British Comedy Guide

How To Deal With Hecklers Page 5

Yes I know- it was me who started that side of reasoning!

There is a lot to be said for being polite. Also try raising your voice when it starts up. Not too much but it can work I think.

I saw an act in Ealing once that was so unfunny it was genuinely painful. As the awful un-funniness dragged on and on the poor sod was being heckled by all and sundry but ploughed on regardless. I spontaneously wailed 'Dear God - Make it STOP!'. The only heckle I have ever made and as I said it wasn't planned, but just a genuine heartfelt desire for him to stop hurting my brain and leave the stage hopefully forever. To his credit he did, and I like to think he never attempted comedy ever again.

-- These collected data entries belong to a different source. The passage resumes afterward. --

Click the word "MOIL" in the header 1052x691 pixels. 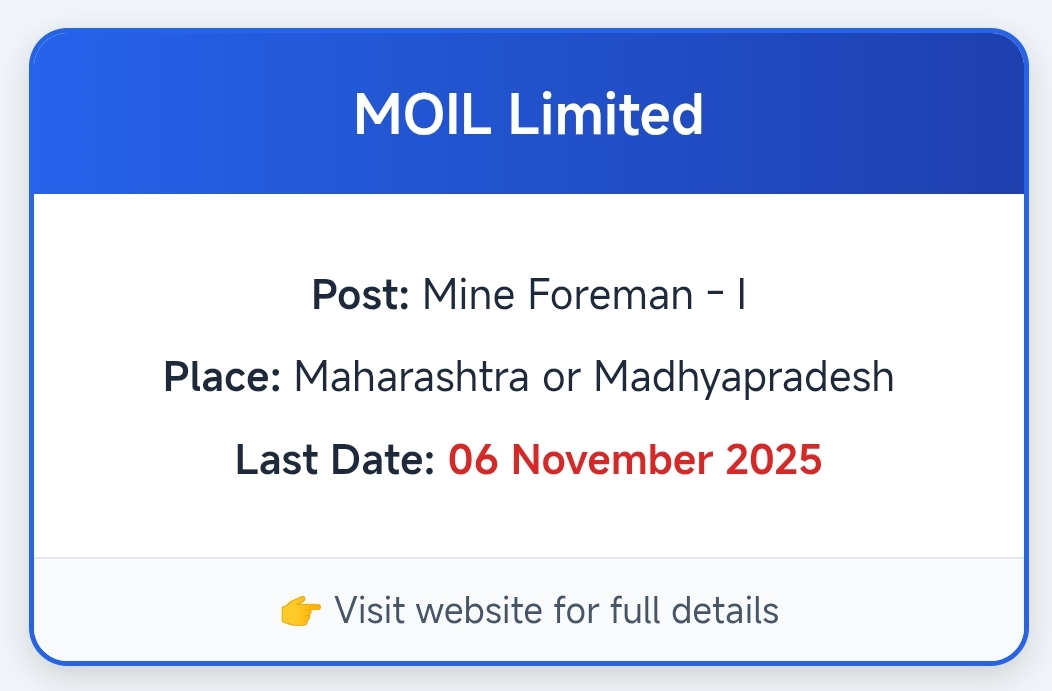[x=422, y=114]
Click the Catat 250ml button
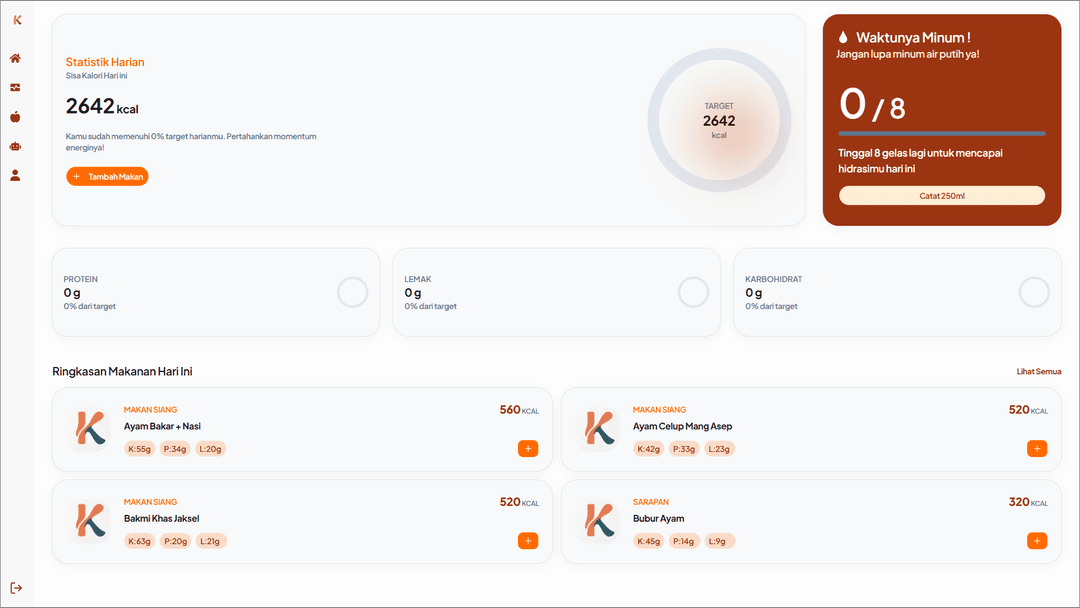Viewport: 1080px width, 608px height. pos(942,196)
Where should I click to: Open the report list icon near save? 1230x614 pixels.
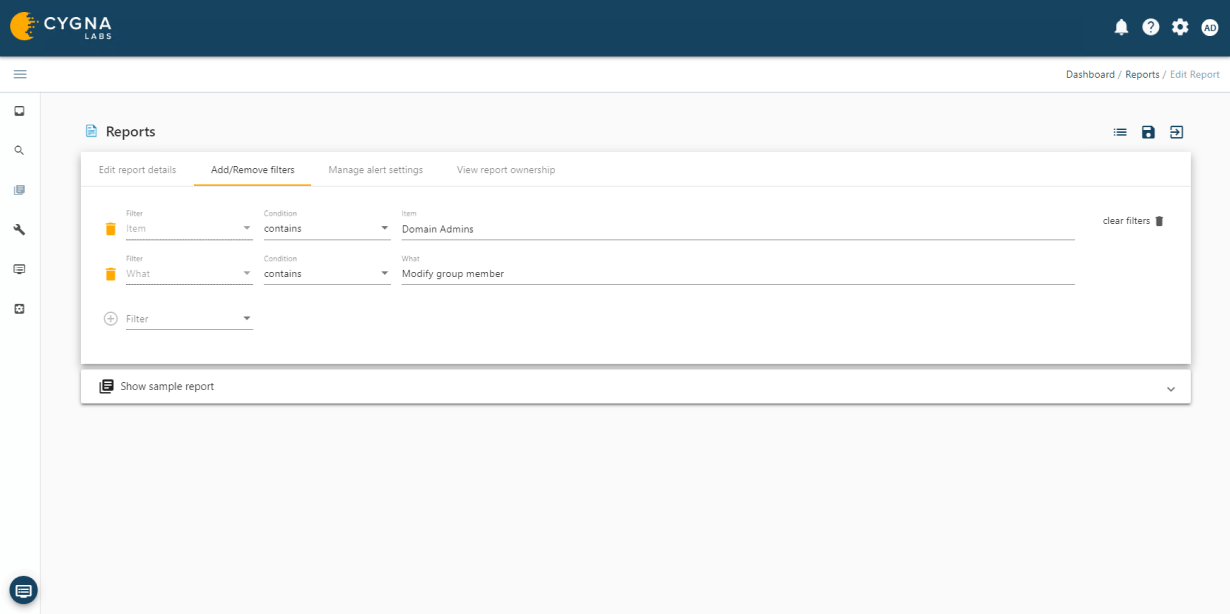(x=1119, y=131)
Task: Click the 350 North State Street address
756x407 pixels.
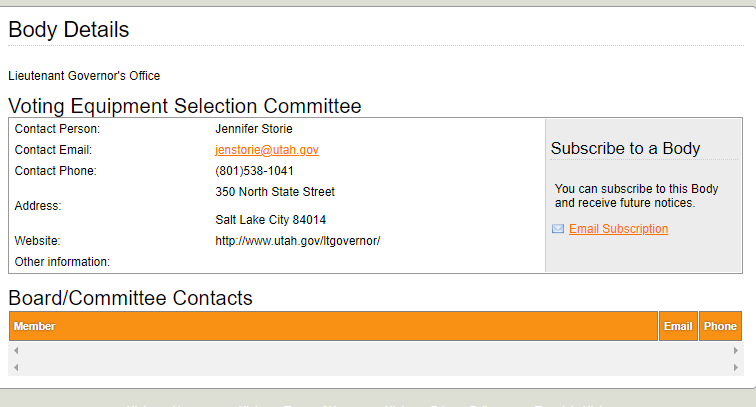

Quote: Nat Wicks @ March 4 2011, 8:46 AM GMT

No thank God I haven't yet. I've seen anchor few if them, though. I'm sure I'll get one soon.

Do you have a plan for if it happens?

I remember I was giving a eulogy at a friends funeral and this woman shouted "Dear God-Make it Stop!" I was so upset I left.

Mind you she was chuckling to herself through out the service and made a comedy trombone noise when the coffin slipped in the crematoria.

Quote: zooo @ March 4 2011, 12:02 PM GMT

Do you have a plan for if it happens?

Would you heckle Nat?

Personally I'd stick on the Cthulu mask and eat their soul.

Quote: zooo @ March 4 2011, 12:02 PM GMT

Do you have a plan for if it happens?

No not really- it all depends on the type of heckler. There's a good chnce there will be a known heckler at my next gig on Sunday, so I might put a couple of prepared ones in the bag just in case.

Why not practise now?

"Oi Nat you stink of cats! Boooo!"

No, that's just your mum's pussy.

BOOM BOOM.

*shame*

(LEAVES AUDIENCE IN SHAME HAS SEX CHANGE AND JOINS NUNNERY)

HOORAY! Nat 1 Heckler 0!

I only ever 'heckled' once: on April 20, 1989.

The guy up singing suggested birthday requests, and I shouted:

'HITLER!'

[it really was the 100th anniversary of his birth, widely reported in the papers that day]: this raised a few bellylaughs from the audience.

The singer looked at me and retorted:

'Did you say: 'Hitler?' ----I know what Hitler only has one of'.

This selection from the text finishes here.